[Records from a data source]
========================
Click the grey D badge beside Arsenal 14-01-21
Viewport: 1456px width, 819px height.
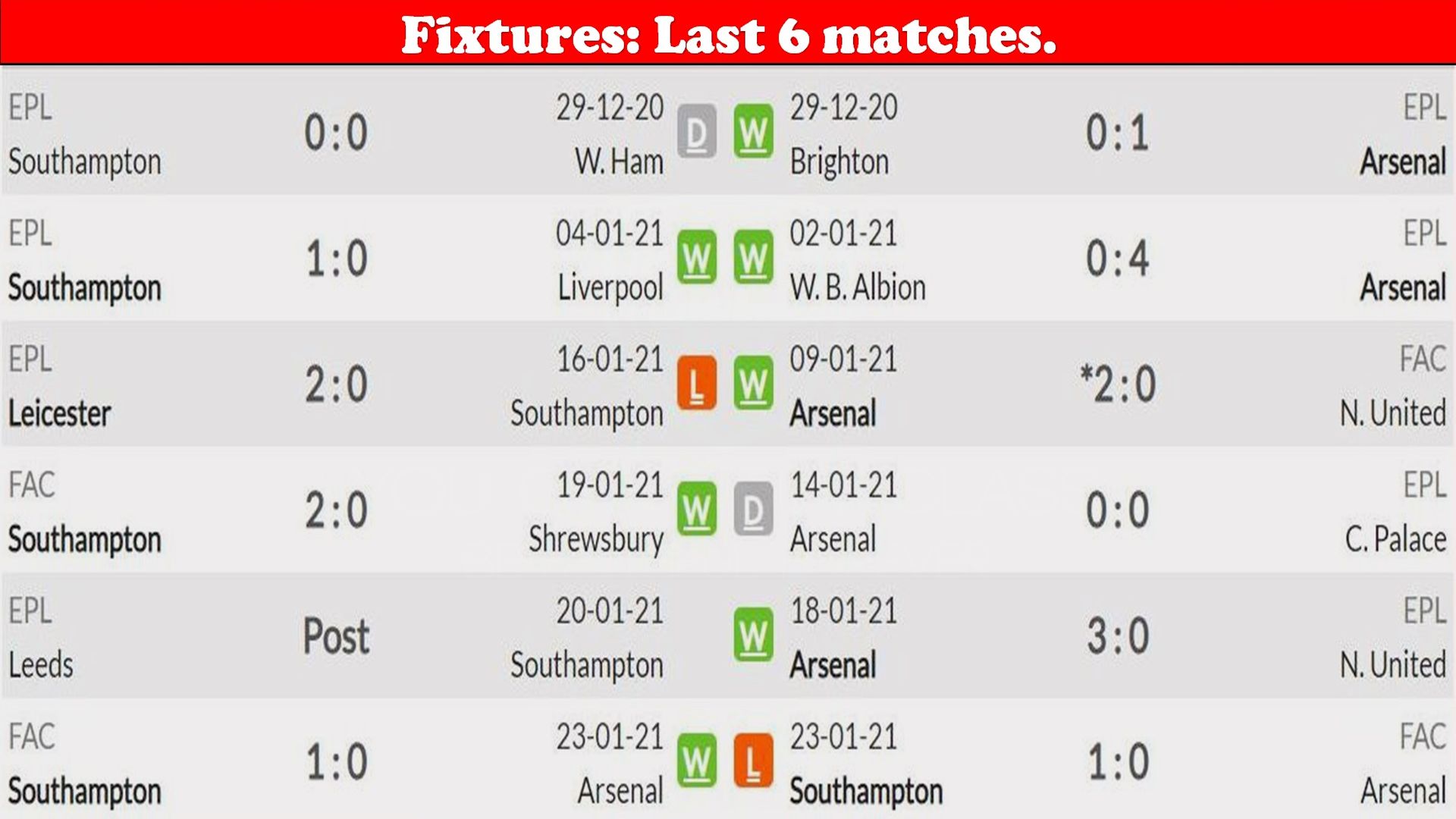(x=753, y=509)
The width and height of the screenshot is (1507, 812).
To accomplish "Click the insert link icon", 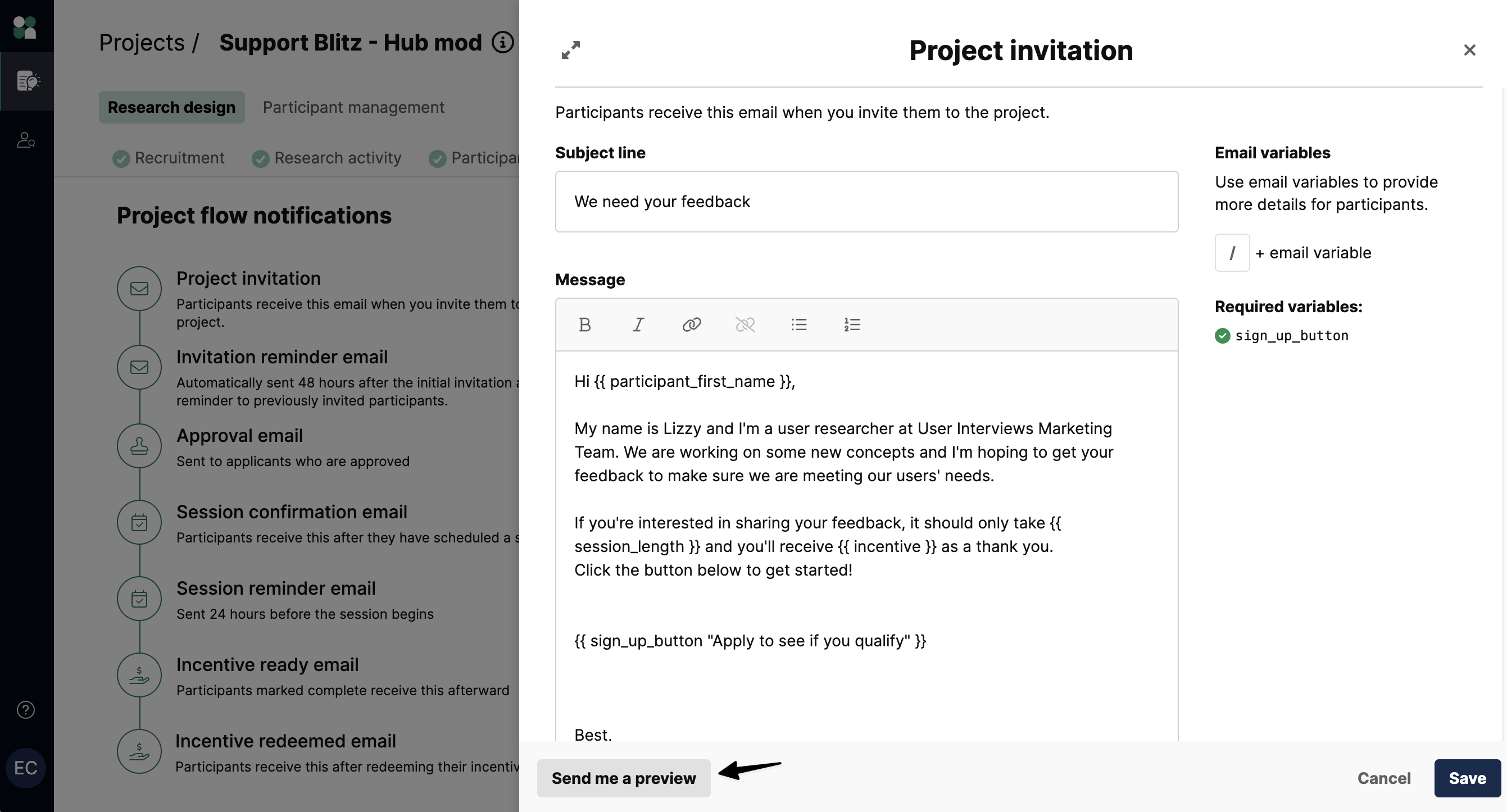I will pyautogui.click(x=692, y=325).
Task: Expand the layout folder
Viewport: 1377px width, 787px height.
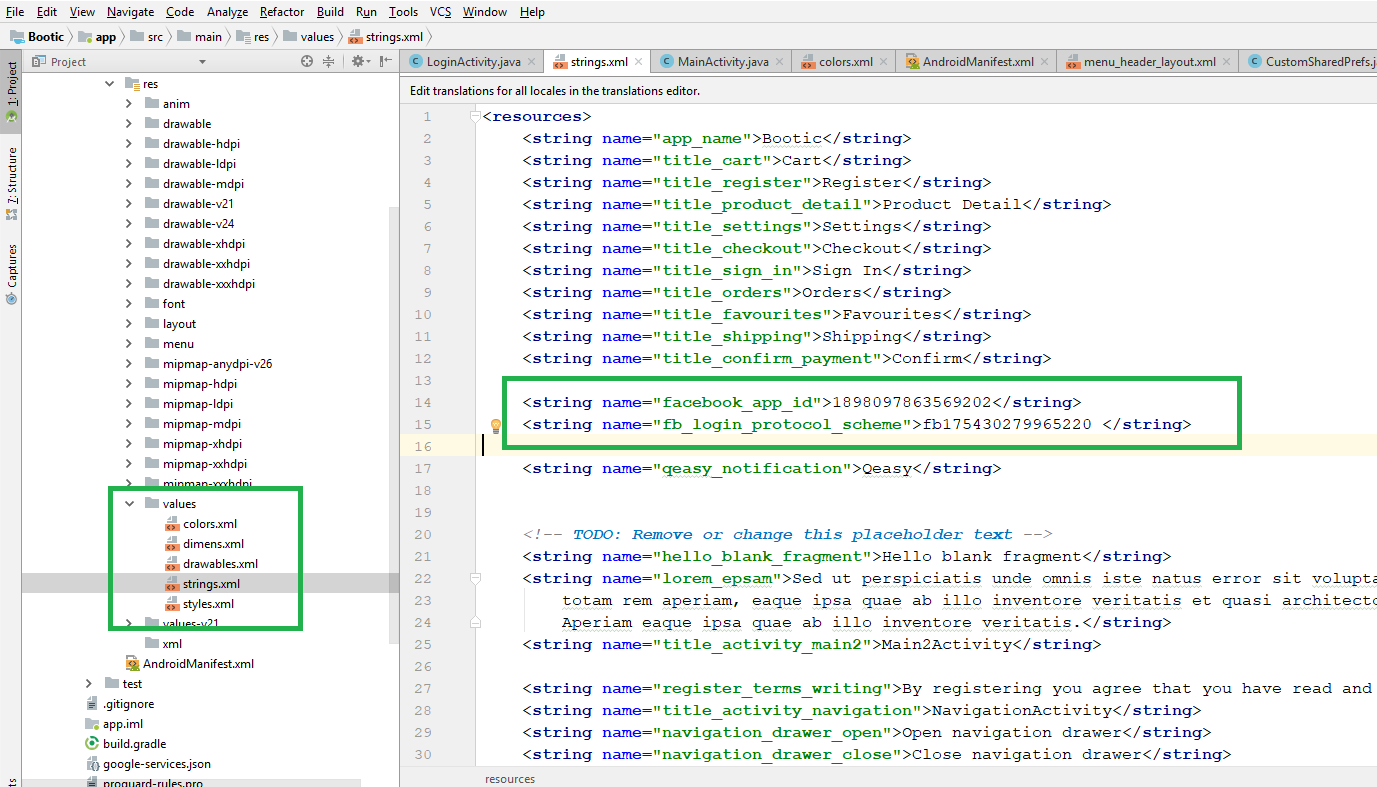Action: tap(129, 324)
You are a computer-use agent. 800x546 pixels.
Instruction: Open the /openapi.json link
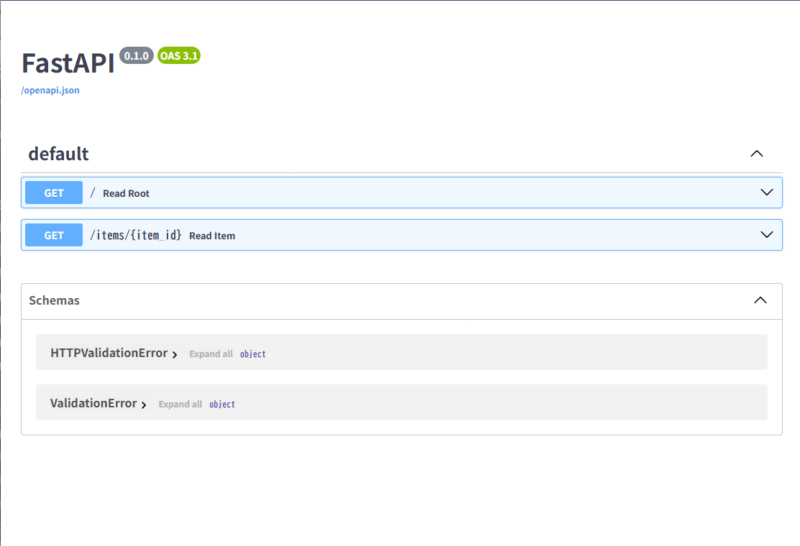pyautogui.click(x=50, y=90)
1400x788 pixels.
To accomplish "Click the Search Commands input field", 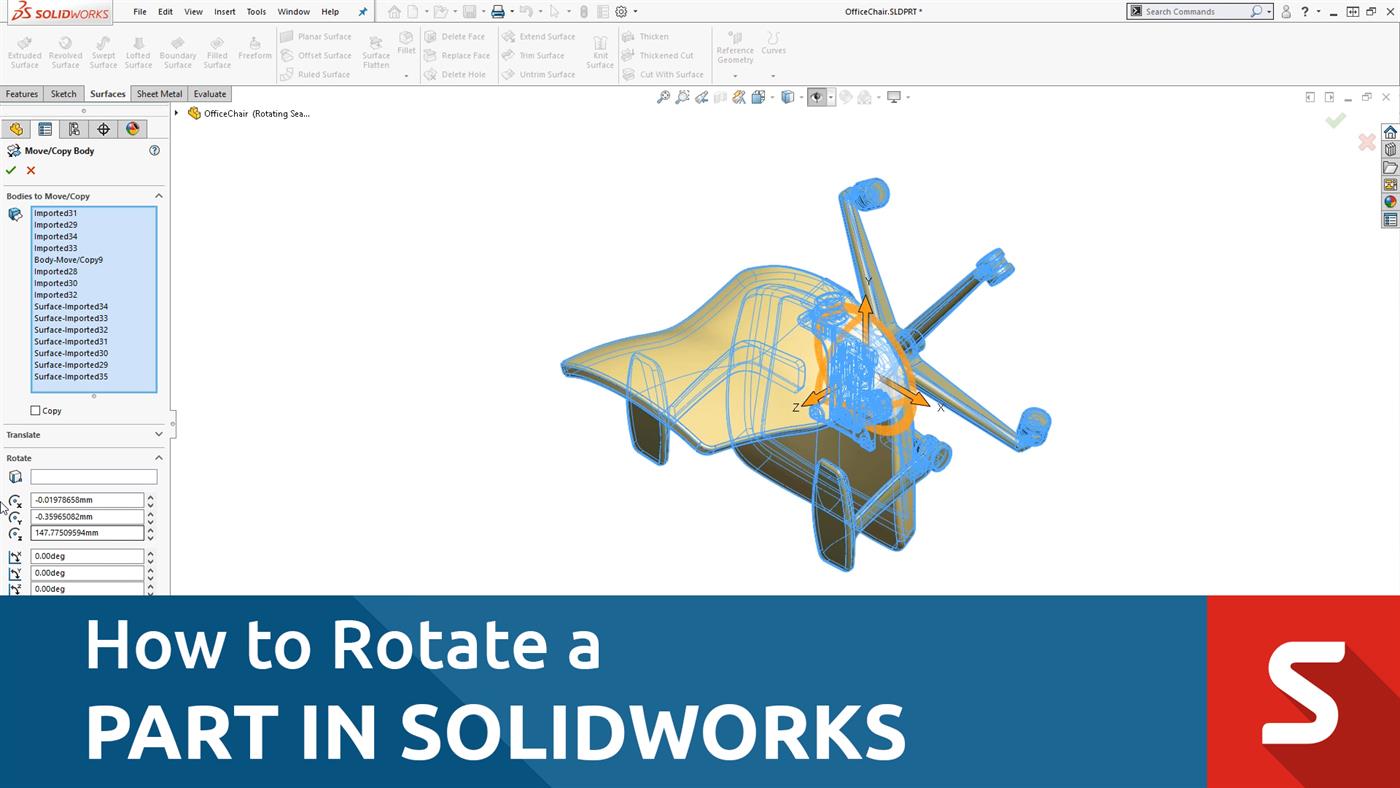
========================
A word-for-word copy of the lines from the one containing "Viewport: 1377px width, 787px height." through the last line of the records is what is wanted, without pictures and without any other line.

■ Written response
Viewport: 1377px width, 787px height.
Action: tap(129, 324)
You are a computer-use agent. 800x546 pixels.
Instruction: Open the /openapi.json link
pyautogui.click(x=50, y=90)
1400x788 pixels.
To accomplish "Click the Search Commands input field", 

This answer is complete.